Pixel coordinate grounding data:
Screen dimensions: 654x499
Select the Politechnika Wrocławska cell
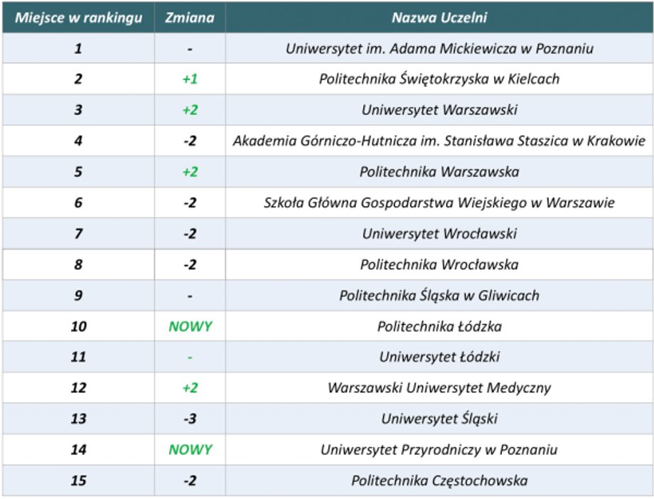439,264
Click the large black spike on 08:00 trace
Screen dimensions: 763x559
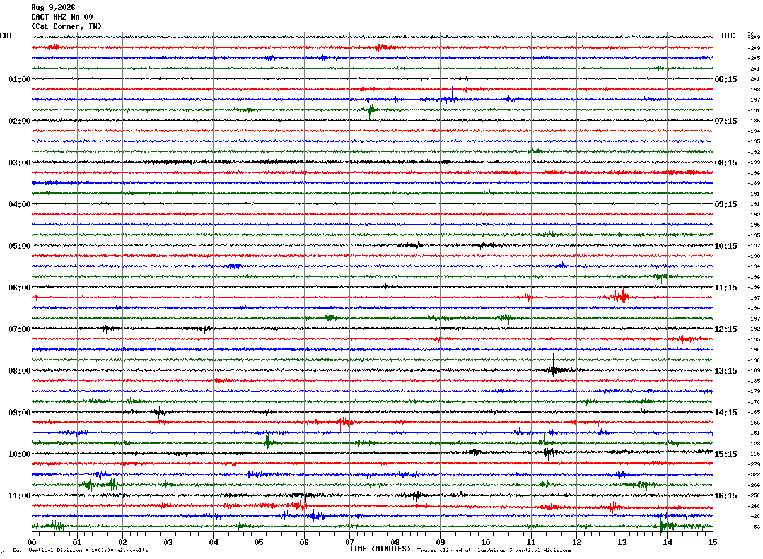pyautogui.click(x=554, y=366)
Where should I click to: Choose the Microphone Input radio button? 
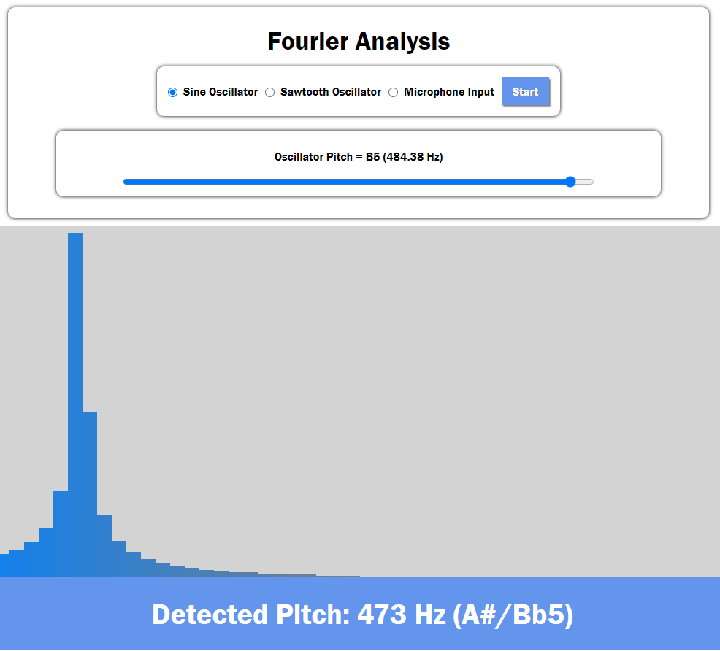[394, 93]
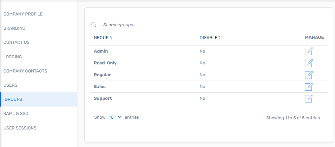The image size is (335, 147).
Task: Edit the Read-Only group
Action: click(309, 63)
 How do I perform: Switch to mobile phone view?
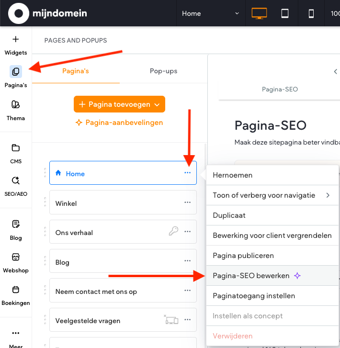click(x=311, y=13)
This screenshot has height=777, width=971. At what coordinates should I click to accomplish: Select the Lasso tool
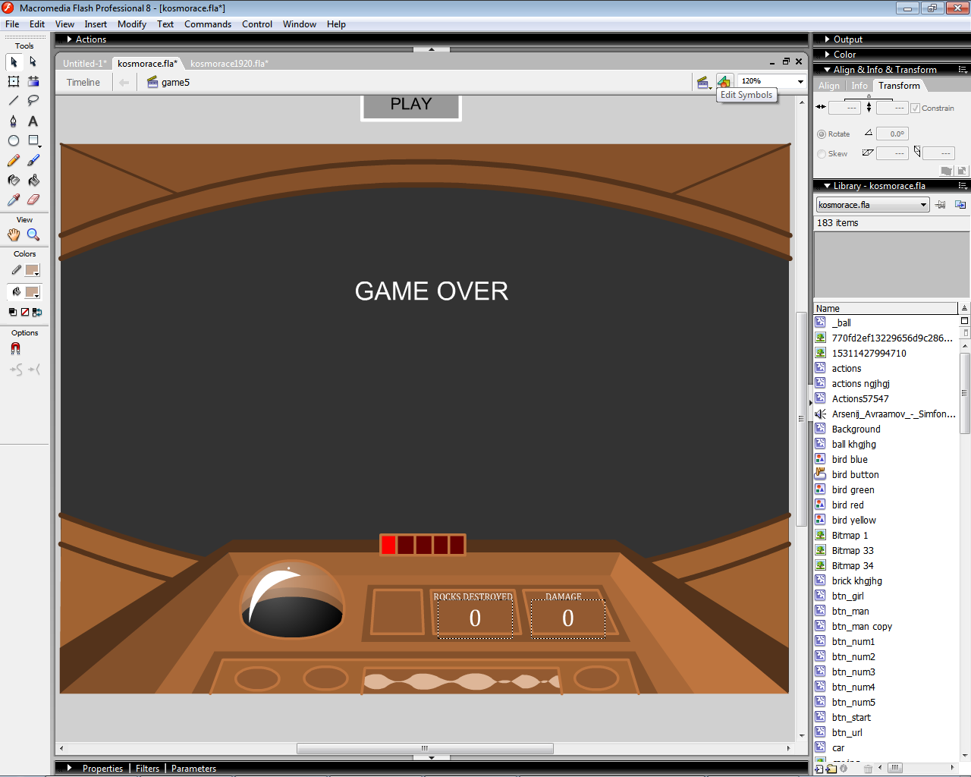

Activity: Give all entries again verbatim, without any images.

Response area:
Screen dimensions: 654x499
Select the Politechnika Wrocławska cell
439,264
Click the large black spike on 08:00 trace
Screen dimensions: 763x559
pyautogui.click(x=554, y=366)
Where should I click to: Choose the Microphone Input radio button? 
[394, 93]
The image size is (335, 147).
Task: Edit the Read-Only group
Action: click(309, 63)
 How do I perform: Switch to mobile phone view?
click(x=311, y=13)
This screenshot has height=777, width=971. At what coordinates should I click to accomplish: Select the Lasso tool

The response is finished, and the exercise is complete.